Key differences between the NYDFS rule and the Section 1071 rule include:
- The NYDFS rule will apply to all business credit; the rule in section 1071 will apply only to small business credit, as defined by the rule.
- The rule in Section 1071 will apply to all lenders, including banks and non-banks; the NYDFS rule will only apply to New York State chartered banks and FDIC-insured branches of NYDFS-regulated foreign banks.
- The NYDFS Rule will apply to Covered Banks that make 25 or more commercial loans of any kind in each of the previous two calendar years; the rule in section 1071 will only apply to lenders who make at least 25 small business loans, as defined in the rule, in each of the two preceding calendar years.

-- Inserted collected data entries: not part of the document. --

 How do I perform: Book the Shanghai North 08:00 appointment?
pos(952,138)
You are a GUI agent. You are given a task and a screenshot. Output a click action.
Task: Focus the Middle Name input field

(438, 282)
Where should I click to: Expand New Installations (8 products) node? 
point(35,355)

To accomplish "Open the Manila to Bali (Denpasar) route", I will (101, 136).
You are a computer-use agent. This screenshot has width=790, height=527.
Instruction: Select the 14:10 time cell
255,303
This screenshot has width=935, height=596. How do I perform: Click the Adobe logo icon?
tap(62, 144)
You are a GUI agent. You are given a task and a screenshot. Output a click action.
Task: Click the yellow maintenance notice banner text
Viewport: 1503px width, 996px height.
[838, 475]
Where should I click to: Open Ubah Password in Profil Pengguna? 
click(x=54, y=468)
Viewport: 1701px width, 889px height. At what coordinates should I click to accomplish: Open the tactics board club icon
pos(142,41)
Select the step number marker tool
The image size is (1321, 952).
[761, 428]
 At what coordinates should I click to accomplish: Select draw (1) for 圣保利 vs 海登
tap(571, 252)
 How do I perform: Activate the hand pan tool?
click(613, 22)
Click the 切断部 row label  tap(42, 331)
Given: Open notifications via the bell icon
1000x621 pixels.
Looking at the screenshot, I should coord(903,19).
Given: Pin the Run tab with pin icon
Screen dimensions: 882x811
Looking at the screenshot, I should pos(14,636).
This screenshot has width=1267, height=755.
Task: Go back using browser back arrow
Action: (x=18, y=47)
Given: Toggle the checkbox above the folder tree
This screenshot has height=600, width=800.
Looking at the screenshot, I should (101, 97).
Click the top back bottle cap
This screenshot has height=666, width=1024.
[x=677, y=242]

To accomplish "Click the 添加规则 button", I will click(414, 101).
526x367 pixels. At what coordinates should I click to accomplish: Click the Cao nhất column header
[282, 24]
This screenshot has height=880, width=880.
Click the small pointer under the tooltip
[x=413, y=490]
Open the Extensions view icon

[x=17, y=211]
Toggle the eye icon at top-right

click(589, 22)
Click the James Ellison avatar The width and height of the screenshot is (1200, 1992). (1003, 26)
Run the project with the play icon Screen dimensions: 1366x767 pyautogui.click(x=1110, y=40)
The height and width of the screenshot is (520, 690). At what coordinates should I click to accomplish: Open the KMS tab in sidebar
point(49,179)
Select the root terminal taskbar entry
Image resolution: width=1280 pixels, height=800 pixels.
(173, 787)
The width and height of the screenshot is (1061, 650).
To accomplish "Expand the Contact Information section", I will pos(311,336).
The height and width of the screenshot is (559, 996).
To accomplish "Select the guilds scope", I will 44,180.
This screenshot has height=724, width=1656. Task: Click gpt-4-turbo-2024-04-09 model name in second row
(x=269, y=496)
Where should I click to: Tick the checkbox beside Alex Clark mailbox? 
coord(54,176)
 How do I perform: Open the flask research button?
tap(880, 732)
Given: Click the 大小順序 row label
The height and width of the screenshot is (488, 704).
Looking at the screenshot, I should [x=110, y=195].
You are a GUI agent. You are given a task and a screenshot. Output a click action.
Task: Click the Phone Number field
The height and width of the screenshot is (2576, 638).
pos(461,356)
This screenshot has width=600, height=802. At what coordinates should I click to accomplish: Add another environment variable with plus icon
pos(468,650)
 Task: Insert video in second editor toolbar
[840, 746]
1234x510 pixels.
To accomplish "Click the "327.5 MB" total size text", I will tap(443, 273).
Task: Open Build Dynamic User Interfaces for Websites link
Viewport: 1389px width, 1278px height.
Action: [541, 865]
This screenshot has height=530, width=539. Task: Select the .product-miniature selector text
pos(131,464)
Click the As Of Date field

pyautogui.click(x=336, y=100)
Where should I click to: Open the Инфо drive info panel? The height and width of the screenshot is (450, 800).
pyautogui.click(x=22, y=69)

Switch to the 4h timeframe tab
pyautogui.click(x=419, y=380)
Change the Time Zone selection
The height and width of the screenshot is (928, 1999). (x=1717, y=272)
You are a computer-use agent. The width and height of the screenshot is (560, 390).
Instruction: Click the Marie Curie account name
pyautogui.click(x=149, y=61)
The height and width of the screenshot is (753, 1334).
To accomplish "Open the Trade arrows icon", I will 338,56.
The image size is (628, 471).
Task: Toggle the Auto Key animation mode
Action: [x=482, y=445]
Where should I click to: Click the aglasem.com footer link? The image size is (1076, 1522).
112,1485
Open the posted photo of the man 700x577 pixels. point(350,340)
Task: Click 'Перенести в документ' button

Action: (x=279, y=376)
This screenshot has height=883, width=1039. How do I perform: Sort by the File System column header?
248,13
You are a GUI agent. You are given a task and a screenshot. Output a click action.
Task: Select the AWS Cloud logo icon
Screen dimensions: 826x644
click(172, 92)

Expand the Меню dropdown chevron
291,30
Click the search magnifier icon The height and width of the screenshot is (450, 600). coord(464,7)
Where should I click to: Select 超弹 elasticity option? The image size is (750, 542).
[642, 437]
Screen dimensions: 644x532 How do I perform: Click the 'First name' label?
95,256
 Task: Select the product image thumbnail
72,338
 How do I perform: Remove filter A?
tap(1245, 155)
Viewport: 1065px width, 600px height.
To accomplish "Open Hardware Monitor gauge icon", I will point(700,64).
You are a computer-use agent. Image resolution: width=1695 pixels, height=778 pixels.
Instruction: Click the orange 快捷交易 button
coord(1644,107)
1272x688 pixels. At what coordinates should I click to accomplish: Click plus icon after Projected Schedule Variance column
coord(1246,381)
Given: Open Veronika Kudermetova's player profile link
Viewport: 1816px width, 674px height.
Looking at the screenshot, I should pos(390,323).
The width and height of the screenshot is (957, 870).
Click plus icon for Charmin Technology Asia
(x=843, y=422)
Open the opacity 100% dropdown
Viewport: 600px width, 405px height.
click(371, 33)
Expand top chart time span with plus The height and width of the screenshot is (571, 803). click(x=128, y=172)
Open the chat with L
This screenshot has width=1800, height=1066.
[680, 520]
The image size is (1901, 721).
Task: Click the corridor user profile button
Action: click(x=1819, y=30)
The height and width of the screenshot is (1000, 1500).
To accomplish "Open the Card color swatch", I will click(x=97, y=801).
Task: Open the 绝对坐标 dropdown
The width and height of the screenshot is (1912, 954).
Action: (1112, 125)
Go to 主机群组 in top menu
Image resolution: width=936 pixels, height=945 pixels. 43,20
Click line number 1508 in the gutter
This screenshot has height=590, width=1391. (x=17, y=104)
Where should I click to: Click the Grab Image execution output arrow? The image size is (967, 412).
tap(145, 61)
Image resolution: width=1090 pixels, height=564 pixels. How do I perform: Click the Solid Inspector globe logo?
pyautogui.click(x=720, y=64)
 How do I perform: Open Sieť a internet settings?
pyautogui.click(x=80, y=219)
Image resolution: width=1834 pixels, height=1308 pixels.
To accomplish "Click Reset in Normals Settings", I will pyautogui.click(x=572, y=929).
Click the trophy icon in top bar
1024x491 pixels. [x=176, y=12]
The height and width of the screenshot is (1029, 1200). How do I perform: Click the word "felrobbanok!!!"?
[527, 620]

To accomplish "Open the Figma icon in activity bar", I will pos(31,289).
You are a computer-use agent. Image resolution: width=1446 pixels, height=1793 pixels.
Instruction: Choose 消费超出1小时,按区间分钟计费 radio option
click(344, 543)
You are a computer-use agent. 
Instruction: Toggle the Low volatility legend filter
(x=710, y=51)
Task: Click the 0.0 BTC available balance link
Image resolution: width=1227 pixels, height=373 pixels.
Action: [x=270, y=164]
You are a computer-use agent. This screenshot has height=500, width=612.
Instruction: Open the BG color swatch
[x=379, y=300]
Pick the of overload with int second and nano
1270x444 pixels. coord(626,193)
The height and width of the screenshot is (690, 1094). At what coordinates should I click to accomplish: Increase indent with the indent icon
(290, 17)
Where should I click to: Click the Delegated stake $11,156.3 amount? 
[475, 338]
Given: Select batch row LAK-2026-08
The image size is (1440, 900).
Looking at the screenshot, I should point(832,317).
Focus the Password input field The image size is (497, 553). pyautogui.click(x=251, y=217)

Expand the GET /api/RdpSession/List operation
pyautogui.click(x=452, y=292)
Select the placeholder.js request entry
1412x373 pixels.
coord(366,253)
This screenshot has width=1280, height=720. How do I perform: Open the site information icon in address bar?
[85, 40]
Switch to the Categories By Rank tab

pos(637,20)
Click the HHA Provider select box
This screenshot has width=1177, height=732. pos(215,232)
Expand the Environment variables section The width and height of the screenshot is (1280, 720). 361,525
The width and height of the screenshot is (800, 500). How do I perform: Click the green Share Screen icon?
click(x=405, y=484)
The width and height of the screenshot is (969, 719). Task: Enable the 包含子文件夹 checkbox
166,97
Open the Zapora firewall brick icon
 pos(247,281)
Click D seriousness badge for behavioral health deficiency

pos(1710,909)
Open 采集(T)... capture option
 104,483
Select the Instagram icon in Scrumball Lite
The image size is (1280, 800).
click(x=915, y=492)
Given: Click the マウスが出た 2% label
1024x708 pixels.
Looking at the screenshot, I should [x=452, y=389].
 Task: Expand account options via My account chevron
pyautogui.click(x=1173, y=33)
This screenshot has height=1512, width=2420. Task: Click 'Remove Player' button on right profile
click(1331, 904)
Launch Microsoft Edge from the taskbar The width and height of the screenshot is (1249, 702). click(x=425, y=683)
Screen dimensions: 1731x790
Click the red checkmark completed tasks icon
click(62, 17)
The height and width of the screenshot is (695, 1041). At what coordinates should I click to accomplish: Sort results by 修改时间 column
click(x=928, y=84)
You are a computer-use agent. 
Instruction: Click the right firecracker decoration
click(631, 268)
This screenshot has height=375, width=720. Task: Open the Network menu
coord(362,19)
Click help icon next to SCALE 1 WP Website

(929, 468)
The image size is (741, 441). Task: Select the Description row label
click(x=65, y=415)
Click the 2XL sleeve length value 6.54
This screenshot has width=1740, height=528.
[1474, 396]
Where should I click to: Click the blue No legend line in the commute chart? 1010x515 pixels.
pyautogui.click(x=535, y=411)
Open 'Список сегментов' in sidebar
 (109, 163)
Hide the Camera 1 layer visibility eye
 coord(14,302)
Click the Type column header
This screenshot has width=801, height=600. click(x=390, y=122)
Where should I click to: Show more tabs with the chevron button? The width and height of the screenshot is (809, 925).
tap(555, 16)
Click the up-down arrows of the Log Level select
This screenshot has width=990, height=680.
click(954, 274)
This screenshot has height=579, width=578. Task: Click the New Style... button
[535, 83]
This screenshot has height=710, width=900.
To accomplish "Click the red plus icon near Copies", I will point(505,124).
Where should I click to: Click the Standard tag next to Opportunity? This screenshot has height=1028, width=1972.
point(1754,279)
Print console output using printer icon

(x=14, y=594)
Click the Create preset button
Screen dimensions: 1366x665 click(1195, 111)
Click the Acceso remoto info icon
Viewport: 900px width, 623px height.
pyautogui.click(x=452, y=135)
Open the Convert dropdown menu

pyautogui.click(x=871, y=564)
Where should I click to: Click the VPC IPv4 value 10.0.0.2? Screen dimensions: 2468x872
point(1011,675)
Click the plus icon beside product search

- The NYDFS promulgates its rule primarily to assess the performance of banks under the New York CRA; the CFPB promulgates the rule in Section 1071 based on the requirements of the ECOA.
- The Section 1071 rule will require covered lenders to report data to the CFPB annually; although the NYDFS rule allows NYDFS to require banks to report the data they collect, it is likely that NYDFS will primarily collect data from banks on an individual basis as part of ARC reviews .
Preparing for new trade credit data collection requirements
The NYDFS Rule and the Section 1071 Rule are further evidence of an emerging trend among lawmakers and regulators to treat commercial loans, especially smaller dollar commercial loans and small business loans, more like consumer lending, with corresponding operational and compliance challenges for lenders. In another example of this trend, several states have recently adopted new trade credit disclosure requirements that are about to go into effect. Disclosure requirements in California, the first state to adopt these new requirements, will go into effect on December 9, 2022.
Institutions that will be affected by the NYDFS Rule or the Section 1071 Rule, or both, should proactively prepare for implementation and compliance obligations. Institutions should consider identifying covered business credit transactions, reviewing and updating data collection and storage policies and processes, and noting systems and applications that will be impacted and may require updates. Institutions should also seriously consider conducting a full Fair Loans analysis of their business credit portfolio, as regulators will use the data that lenders will now be required to collect from applicants during their Fair Loan reviews of regulated institutions.